## [TASKS AND EXERCISES]
1 > In the United States v. Langsdale court opinion, what net income for 1946 did the complaint say Langsdale reported on his return?
2 > Continue the United States v. Langsdale court opinion from the point where it stops.

-- Begin DOCUMENT TEXT --

United States v. Langsdale, 115 F. Supp. 489 (W.D. Mo. 1953)
October 28, 1953
United States District Court W. D. Missouri, W. D.
Edward L. Scheufler, Kansas City, Mo., by Joseph L. Flynn, Asst. U. S. Atty., St. Joseph, Mo., for plaintiff.
Floyd E. Jacobs, John R. Blackford, of Howell, Jacobs & Howell, Kansas City, Mo., for defendant.
DUNCAN, District Judge.
On March 11, 1953 Fred L. Howard, an Assistant United States District Attorney for the Western District of Missouri, filed a complaint before the United States Commissioner for that District, in the Kansas City Division, which is as follows (caption omitted):
"Before me, the undersigned, a United States Commissioner for the Western District of Missouri, personally appeared this day Fred L. Howard, Assistant U. S. Attorney, who, on oath, deposes and says that Robert Clif Langsdale, on or about the 15th day of March, 1947, at Kansas City, Missouri, in the Western Division, Western District of Missouri, did wilfully, knowingly and feloniously attempt to defeat and evade a large part of the income tax due and owing by him to the United States of America for the calendar year 1946 by filing and causing to be filed with the Collector of Internal Revenue for the 6th Internal *490 Revenue Collection District of Missouri at Kansas City, Missouri, a false and fraudulent income tax return wherein he stated that his net income for said calendar year was the sum of $13,204.31 and that the amount of tax due and owing thereon was the sum of $2942.76 whereas as he then and there well knew his net income for said calendar year was the sum of $22,143.47 upon which said net income he owed to the United States of America an income tax of $7,239.32, in violation of Section 145(b) Title 26 USC contrary to the form of the statute in such case made and provided against the peace and dignity of the United States of America.
"And furthermore the said deponent says he has reason to believe and does believe that
"Robert L. Lynch, Revenue Agent, Kansas City, Mo.
"Robert A. Kane, Special Agent, Internal Revenue Dept. Kansas City, Mo.
are material witnesses to the subject-matter of this complaint."/s/ Fred L. Howard
"Subscribed and sworn to before me this 11th day of March, 1953."

-- End DOCUMENT TEXT --
-- Begin DATA LINES --

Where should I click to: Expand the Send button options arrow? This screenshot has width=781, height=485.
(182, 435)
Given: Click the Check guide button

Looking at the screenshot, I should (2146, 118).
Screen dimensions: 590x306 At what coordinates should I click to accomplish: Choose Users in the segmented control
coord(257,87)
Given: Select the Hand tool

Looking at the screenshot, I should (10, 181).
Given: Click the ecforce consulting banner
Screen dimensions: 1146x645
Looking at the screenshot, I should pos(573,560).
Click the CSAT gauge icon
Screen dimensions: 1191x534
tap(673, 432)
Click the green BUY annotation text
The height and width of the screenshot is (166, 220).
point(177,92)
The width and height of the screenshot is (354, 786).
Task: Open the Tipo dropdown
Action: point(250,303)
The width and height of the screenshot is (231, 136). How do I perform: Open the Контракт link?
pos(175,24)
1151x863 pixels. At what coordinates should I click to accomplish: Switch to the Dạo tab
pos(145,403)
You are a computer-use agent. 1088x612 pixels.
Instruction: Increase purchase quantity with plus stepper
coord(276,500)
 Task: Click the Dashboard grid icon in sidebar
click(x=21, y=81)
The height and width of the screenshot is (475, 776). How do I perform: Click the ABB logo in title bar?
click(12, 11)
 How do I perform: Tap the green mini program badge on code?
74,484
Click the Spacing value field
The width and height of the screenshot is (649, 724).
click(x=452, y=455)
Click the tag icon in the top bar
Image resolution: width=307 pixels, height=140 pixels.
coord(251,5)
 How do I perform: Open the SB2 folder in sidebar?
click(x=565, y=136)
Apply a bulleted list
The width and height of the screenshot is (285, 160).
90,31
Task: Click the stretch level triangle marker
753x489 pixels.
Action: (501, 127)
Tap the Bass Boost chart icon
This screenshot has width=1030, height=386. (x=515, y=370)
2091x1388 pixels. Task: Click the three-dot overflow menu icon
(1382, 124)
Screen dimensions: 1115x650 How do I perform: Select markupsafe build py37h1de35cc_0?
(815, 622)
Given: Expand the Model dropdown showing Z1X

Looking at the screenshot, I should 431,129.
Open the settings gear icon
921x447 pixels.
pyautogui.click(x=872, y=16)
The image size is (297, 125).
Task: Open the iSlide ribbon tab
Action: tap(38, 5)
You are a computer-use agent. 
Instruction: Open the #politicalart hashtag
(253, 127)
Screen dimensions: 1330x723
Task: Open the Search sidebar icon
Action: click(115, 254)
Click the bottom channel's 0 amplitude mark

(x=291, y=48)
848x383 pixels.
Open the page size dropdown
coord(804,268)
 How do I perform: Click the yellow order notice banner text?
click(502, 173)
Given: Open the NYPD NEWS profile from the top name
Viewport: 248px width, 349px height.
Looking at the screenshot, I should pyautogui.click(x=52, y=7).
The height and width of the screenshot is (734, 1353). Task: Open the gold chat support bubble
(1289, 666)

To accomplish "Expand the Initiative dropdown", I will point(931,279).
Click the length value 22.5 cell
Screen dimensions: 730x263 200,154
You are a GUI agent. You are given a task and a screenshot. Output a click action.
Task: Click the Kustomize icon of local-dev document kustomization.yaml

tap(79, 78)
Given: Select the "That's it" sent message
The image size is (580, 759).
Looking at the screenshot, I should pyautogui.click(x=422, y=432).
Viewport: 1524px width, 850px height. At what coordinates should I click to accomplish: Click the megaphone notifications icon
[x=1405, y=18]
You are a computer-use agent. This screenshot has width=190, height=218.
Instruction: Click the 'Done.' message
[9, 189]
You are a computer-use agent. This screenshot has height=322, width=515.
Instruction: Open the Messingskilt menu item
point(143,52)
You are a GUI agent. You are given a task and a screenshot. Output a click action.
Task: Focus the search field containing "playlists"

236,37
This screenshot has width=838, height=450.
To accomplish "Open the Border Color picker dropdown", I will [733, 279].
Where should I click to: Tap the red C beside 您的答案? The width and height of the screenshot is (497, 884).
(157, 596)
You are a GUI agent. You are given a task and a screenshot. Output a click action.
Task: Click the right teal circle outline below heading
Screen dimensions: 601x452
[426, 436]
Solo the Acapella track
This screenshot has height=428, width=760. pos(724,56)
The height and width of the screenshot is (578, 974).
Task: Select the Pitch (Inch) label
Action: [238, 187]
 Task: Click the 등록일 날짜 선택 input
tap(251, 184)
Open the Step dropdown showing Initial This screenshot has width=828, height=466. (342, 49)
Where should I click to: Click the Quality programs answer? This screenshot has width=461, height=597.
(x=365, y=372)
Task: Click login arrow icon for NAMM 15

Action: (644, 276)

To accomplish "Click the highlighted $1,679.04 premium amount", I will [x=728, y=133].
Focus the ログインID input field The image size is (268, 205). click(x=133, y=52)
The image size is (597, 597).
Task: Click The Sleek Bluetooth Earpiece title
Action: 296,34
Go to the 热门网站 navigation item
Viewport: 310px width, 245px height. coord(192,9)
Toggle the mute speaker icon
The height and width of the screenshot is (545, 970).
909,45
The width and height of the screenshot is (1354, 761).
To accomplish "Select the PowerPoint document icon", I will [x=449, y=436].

-- End DATA LINES --

## [FINAL RESULTS]
1 > $13,204.31

2 >
A warrant was issued by the United States Commissioner; no summons was issued; the defendant voluntarily appeared and was released on bond. Hearing before the Commissioner was continued from time to time, and before a hearing was held a grand jury was convened; the facts upon which the charge was based were submitted to the grand jury, and an indictment in four counts was returned, alleging a violation of Section 145(b), Title 26 U.S.C. for the calendar years 1946, 1947, 1948, 1949 and 1950.
Thereafter, at a hearing before the Commissioner, the defendant sought to dismiss the complaint on the ground that the facts alleged therein were not within the personal knowledge of the District Attorney, and that the complaint was void for that reason. The Commissioner declined to pass upon the question, which he was justified in doing, and left the question for determination to this court.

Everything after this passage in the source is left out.